*What is needed:*
Extract the full set of records that follows, word for word.

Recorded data
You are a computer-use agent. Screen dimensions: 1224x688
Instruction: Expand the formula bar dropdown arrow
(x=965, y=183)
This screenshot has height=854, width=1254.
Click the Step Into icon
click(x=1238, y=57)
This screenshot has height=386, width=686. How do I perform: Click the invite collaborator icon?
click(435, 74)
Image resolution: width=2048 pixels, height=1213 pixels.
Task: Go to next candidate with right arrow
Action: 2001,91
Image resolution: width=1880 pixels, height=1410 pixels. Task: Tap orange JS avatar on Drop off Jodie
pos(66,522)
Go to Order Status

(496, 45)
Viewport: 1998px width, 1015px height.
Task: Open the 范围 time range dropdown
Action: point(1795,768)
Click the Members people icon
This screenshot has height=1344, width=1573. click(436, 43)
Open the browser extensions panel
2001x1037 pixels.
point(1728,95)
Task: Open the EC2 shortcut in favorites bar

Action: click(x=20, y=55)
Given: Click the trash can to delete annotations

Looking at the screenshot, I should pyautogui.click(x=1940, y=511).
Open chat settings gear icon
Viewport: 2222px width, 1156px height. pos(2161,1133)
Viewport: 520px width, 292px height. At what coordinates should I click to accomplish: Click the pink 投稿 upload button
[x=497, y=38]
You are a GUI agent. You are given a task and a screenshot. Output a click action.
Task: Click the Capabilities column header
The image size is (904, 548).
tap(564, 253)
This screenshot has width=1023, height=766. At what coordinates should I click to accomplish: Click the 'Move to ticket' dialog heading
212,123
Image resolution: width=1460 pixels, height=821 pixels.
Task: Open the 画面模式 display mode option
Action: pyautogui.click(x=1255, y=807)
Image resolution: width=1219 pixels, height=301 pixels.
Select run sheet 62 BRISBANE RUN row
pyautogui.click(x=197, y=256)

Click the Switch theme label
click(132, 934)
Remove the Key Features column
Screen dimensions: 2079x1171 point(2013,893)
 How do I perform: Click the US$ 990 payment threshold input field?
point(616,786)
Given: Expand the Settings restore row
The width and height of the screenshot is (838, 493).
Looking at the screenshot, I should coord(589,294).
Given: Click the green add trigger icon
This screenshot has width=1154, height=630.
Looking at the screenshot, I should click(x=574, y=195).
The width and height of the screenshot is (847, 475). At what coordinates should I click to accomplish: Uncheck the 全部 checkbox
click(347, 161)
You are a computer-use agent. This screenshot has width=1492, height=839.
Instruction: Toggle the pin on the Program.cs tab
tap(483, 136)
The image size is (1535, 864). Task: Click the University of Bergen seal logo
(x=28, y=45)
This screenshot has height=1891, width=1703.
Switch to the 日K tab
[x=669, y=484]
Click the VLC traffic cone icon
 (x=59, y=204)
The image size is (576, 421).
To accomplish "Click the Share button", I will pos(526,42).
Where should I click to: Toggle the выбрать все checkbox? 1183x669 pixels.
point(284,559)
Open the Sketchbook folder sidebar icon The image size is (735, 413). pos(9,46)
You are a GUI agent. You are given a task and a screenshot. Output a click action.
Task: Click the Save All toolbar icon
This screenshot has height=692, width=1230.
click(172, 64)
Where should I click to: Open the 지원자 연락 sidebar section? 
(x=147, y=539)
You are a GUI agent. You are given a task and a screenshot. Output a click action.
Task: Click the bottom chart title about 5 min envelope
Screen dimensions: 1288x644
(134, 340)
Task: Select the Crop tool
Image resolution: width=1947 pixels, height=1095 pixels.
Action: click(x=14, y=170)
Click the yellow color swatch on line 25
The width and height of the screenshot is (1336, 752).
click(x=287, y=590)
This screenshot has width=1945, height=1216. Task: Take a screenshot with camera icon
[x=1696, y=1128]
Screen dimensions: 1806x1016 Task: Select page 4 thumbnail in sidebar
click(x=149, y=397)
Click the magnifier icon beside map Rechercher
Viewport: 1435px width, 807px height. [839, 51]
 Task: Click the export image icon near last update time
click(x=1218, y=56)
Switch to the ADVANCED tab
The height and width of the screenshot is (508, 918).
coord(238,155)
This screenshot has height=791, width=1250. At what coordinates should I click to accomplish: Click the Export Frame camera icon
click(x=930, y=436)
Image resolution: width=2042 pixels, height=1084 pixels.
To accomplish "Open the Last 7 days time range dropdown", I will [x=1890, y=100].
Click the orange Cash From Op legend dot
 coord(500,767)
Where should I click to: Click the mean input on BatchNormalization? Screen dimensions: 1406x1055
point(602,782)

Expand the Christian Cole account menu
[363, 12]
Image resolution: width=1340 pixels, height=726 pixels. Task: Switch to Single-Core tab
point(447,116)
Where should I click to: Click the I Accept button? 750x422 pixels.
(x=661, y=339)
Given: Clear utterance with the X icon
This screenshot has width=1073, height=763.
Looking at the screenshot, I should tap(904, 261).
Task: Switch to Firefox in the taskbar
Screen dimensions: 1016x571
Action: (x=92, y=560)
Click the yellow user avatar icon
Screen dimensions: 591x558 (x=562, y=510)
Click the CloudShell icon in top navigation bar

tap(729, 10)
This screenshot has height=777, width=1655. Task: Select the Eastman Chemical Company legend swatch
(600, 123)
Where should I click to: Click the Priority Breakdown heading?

*Solution to the problem:*
You are a computer-use agent. Screen dimensions: 1224x688
Instruction: Expand the formula bar dropdown arrow
(x=965, y=183)
This screenshot has height=854, width=1254.
Click the Step Into icon
click(x=1238, y=57)
This screenshot has height=386, width=686. How do I perform: Click the invite collaborator icon?
click(435, 74)
Image resolution: width=2048 pixels, height=1213 pixels.
Task: Go to next candidate with right arrow
Action: 2001,91
Image resolution: width=1880 pixels, height=1410 pixels. Task: Tap orange JS avatar on Drop off Jodie
pos(66,522)
Go to Order Status

(496, 45)
Viewport: 1998px width, 1015px height.
Task: Open the 范围 time range dropdown
Action: point(1795,768)
Click the Members people icon
This screenshot has height=1344, width=1573. click(436, 43)
Open the browser extensions panel
2001x1037 pixels.
point(1728,95)
Task: Open the EC2 shortcut in favorites bar

Action: click(x=20, y=55)
Given: Click the trash can to delete annotations

Looking at the screenshot, I should pyautogui.click(x=1940, y=511).
Open chat settings gear icon
Viewport: 2222px width, 1156px height. pos(2161,1133)
Viewport: 520px width, 292px height. At what coordinates should I click to accomplish: Click the pink 投稿 upload button
[x=497, y=38]
You are a GUI agent. You are given a task and a screenshot. Output a click action.
Task: Click the Capabilities column header
The image size is (904, 548).
tap(564, 253)
This screenshot has width=1023, height=766. At what coordinates should I click to accomplish: Click the 'Move to ticket' dialog heading
212,123
Image resolution: width=1460 pixels, height=821 pixels.
Task: Open the 画面模式 display mode option
Action: pyautogui.click(x=1255, y=807)
Image resolution: width=1219 pixels, height=301 pixels.
Select run sheet 62 BRISBANE RUN row
pyautogui.click(x=197, y=256)

Click the Switch theme label
click(132, 934)
Remove the Key Features column
Screen dimensions: 2079x1171 point(2013,893)
 How do I perform: Click the US$ 990 payment threshold input field?
point(616,786)
Given: Expand the Settings restore row
The width and height of the screenshot is (838, 493).
Looking at the screenshot, I should coord(589,294).
Given: Click the green add trigger icon
This screenshot has width=1154, height=630.
Looking at the screenshot, I should click(x=574, y=195).
The width and height of the screenshot is (847, 475). At what coordinates should I click to accomplish: Uncheck the 全部 checkbox
click(347, 161)
You are a computer-use agent. This screenshot has width=1492, height=839.
Instruction: Toggle the pin on the Program.cs tab
tap(483, 136)
The image size is (1535, 864). Task: Click the University of Bergen seal logo
(x=28, y=45)
This screenshot has height=1891, width=1703.
Switch to the 日K tab
[x=669, y=484]
Click the VLC traffic cone icon
 (x=59, y=204)
The image size is (576, 421).
To accomplish "Click the Share button", I will pos(526,42).
Where should I click to: Toggle the выбрать все checkbox? 1183x669 pixels.
point(284,559)
Open the Sketchbook folder sidebar icon The image size is (735, 413). pos(9,46)
You are a GUI agent. You are given a task and a screenshot. Output a click action.
Task: Click the Save All toolbar icon
This screenshot has height=692, width=1230.
click(172, 64)
Where should I click to: Open the 지원자 연락 sidebar section? 
(x=147, y=539)
You are a GUI agent. You are given a task and a screenshot. Output a click action.
Task: Click the bottom chart title about 5 min envelope
Screen dimensions: 1288x644
(134, 340)
Task: Select the Crop tool
Image resolution: width=1947 pixels, height=1095 pixels.
Action: click(x=14, y=170)
Click the yellow color swatch on line 25
The width and height of the screenshot is (1336, 752).
click(x=287, y=590)
This screenshot has width=1945, height=1216. Task: Take a screenshot with camera icon
[x=1696, y=1128]
Screen dimensions: 1806x1016 Task: Select page 4 thumbnail in sidebar
click(x=149, y=397)
Click the magnifier icon beside map Rechercher
Viewport: 1435px width, 807px height. [839, 51]
 Task: Click the export image icon near last update time
click(x=1218, y=56)
Switch to the ADVANCED tab
The height and width of the screenshot is (508, 918).
coord(238,155)
This screenshot has height=791, width=1250. At what coordinates should I click to accomplish: Click the Export Frame camera icon
click(x=930, y=436)
Image resolution: width=2042 pixels, height=1084 pixels.
To accomplish "Open the Last 7 days time range dropdown", I will [x=1890, y=100].
Click the orange Cash From Op legend dot
 coord(500,767)
Where should I click to: Click the mean input on BatchNormalization? Screen dimensions: 1406x1055
point(602,782)

Expand the Christian Cole account menu
[363, 12]
Image resolution: width=1340 pixels, height=726 pixels. Task: Switch to Single-Core tab
point(447,116)
Where should I click to: Click the I Accept button? 750x422 pixels.
(x=661, y=339)
Given: Clear utterance with the X icon
This screenshot has width=1073, height=763.
Looking at the screenshot, I should tap(904, 261).
Task: Switch to Firefox in the taskbar
Screen dimensions: 1016x571
Action: (x=92, y=560)
Click the yellow user avatar icon
Screen dimensions: 591x558 (x=562, y=510)
Click the CloudShell icon in top navigation bar

tap(729, 10)
This screenshot has height=777, width=1655. Task: Select the Eastman Chemical Company legend swatch
(600, 123)
Where should I click to: Click the Priority Breakdown heading?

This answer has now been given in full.